L’Observatoire géopolitique des Drogues se propose de faire le point chaque année sur l’évolution à l’échelle mondiale de la production et du trafic des différents types de stupéfiants.

Faisant suite à un premier rapport paru en 1992, ce document propose un véritable état des lieux continent par continent. C’est là un exercice tout à fait saisissant qui apporte une vision globale et un point-de-vue d’ensemble sur un phénomène en pleine évolution.

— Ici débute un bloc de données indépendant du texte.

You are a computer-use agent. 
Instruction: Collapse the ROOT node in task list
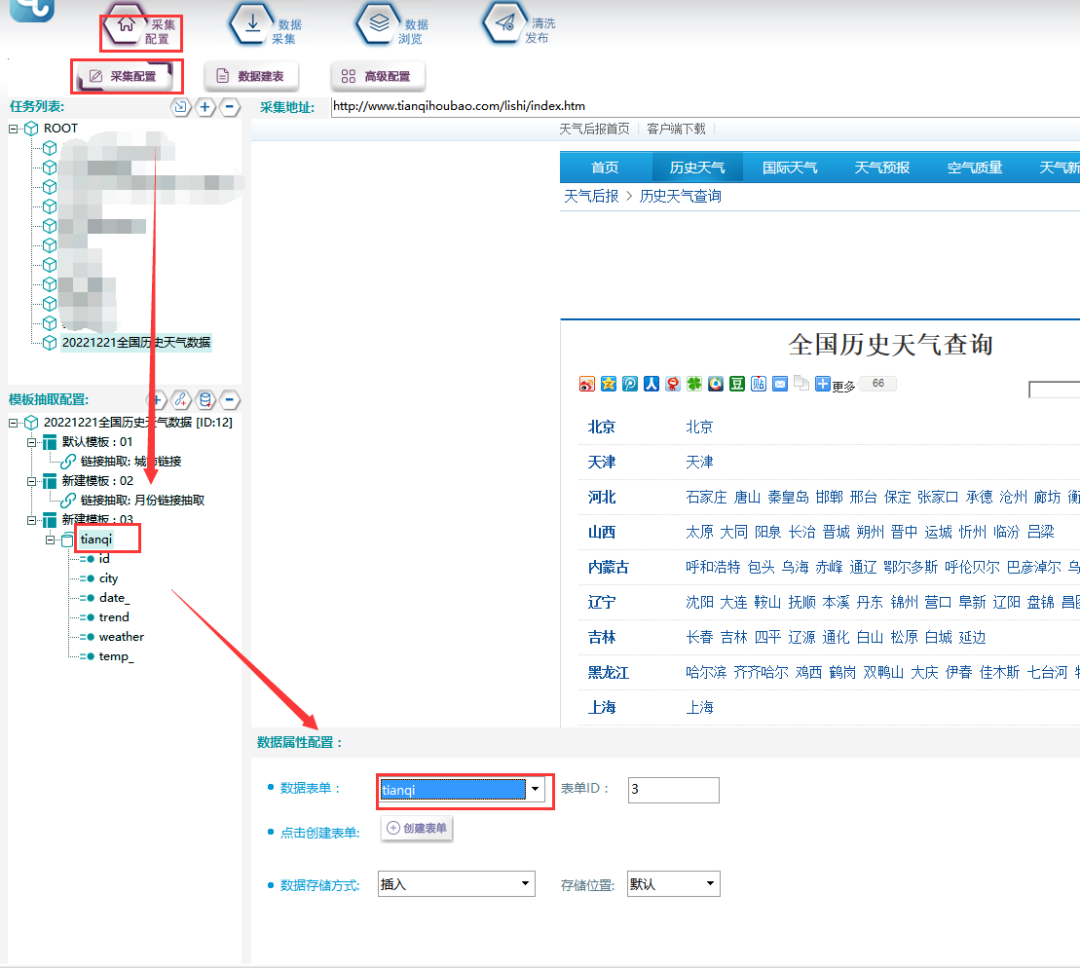tap(14, 129)
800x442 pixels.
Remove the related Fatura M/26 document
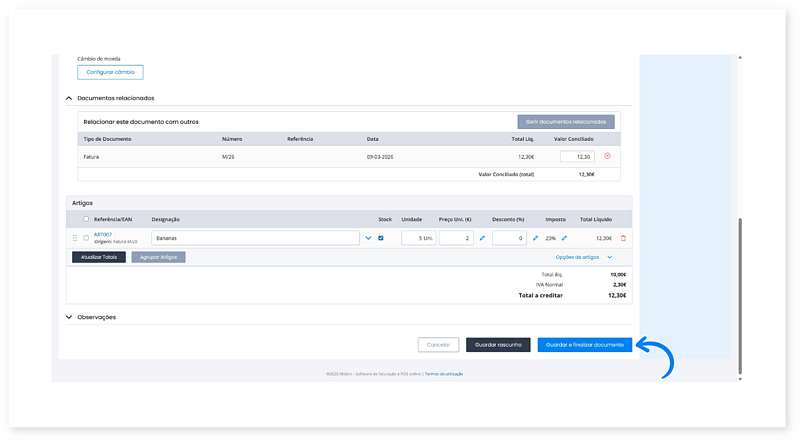tap(607, 156)
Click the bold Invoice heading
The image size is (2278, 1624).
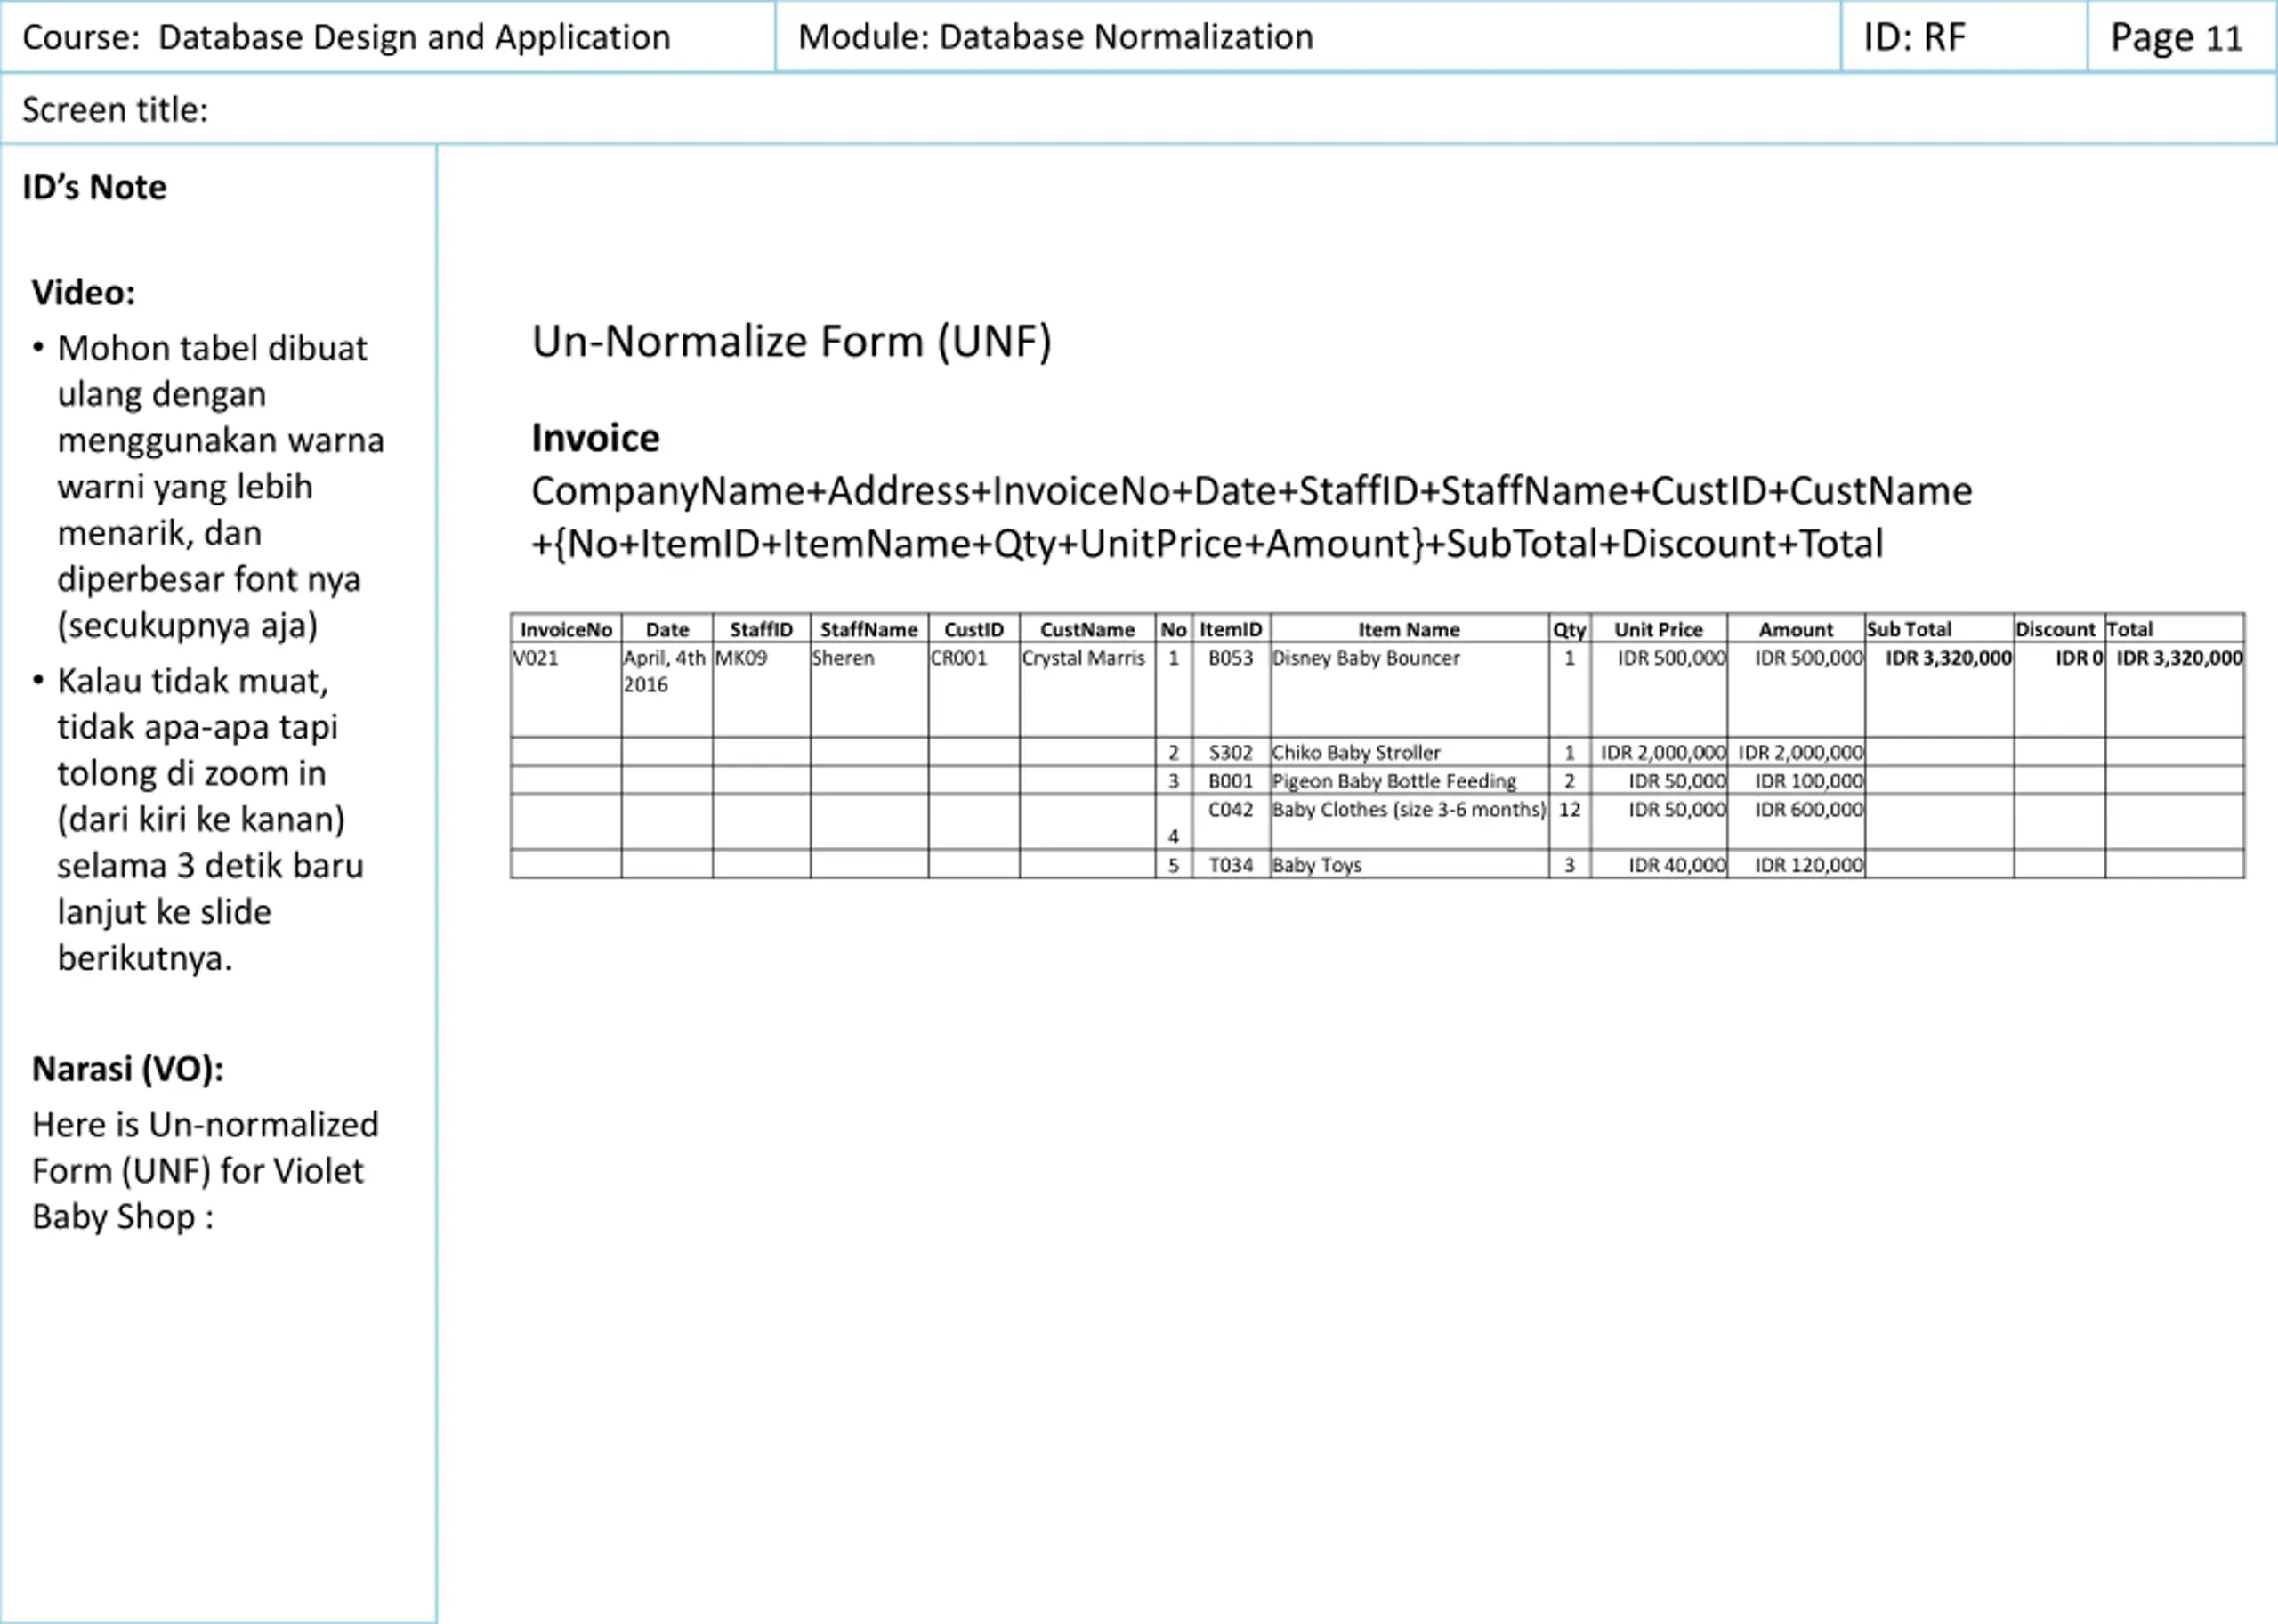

Hors de toute raison d’Etat ou de fioritures  diplomatiques, ce rapport dénonce les corruptions et les complicités, les hypocrisies et compromissions à quelque niveau qu’elles interviennent.

On peut distinguer tout d’abord, une première catégorie de pays désignés sous le vocable de “ narco-Etats ”, qui ont fait de la production de stupéfiants leur principale source de devises, impliquant en cela les plus hautes autorités administratives et politiques, policières et judiciaires, bancaires et commerciales dans la gestion et la protection du trafic. Il en va ainsi de la Birmanie, premier producteur mondial d’opium, du Pérou qui détient le même record en ce qui concerne la feuille de coca et la pâte-base de cocaïne, du Pakistan pour l’héroïne, et enfin du Maroc pour le Haschisch.

D’autres pays encore se sont transformés en plaque tournante stratégique du trafic toujours sous la  houlette des plus hautes sphères de l’appareil d’Etat comme le Nigéria ou la Guinée Equatoriale qui utilise son personnel diplomatique comme support à un véritable réseau international !

Autre type de nations impliquées, celles qui subissent une pénétration moins visible et plus perverse par les intérêts du narco-trafic: achat d’entreprises, de médias, de juges, financement de campagnes électorales On retrouve dans cette catégorie des pays comme le Mexique, le Venezuela, la Colombie, la Thaïlande ou la Côte d’Ivoire, et dans une moindre mesure, l’Italie, la Pologne ou les Pays-Bas.

D’une façon détaillée, chaque pays est ainsi étudié du point-de-vue de la structuration des réseaux, des différentes voies prises par le trafic, du poids de l’argent de la drogue dans l’économie nationale, des circuits de blanchiment de l’argent sale, des  habitudes culturelles de consommation et des dérives liées à l’utilisation du territoire comme lieu de production ou de transit ...

Reste l’incontournable réalité économique qui permet au Tchad de rémunérer les 100 kg de Mil 120 F. quand dans le même temps la même quantité de chanvre indien est payé 5.000 F. ! Les trafiquants proposent alors aux paysans semence et même paiement d’avance de la récolte.

Tour du monde édifiant qui confirme l’ampleur de l’accroissement du trafic d’année en année et l’inanité d’une politique basée sur la seule répression qui même dans ses expressions les plus terribles (2000 exécutions de trafiquants en Chine entre 1989 et 1992) ne réussit pas à endiguer le flot.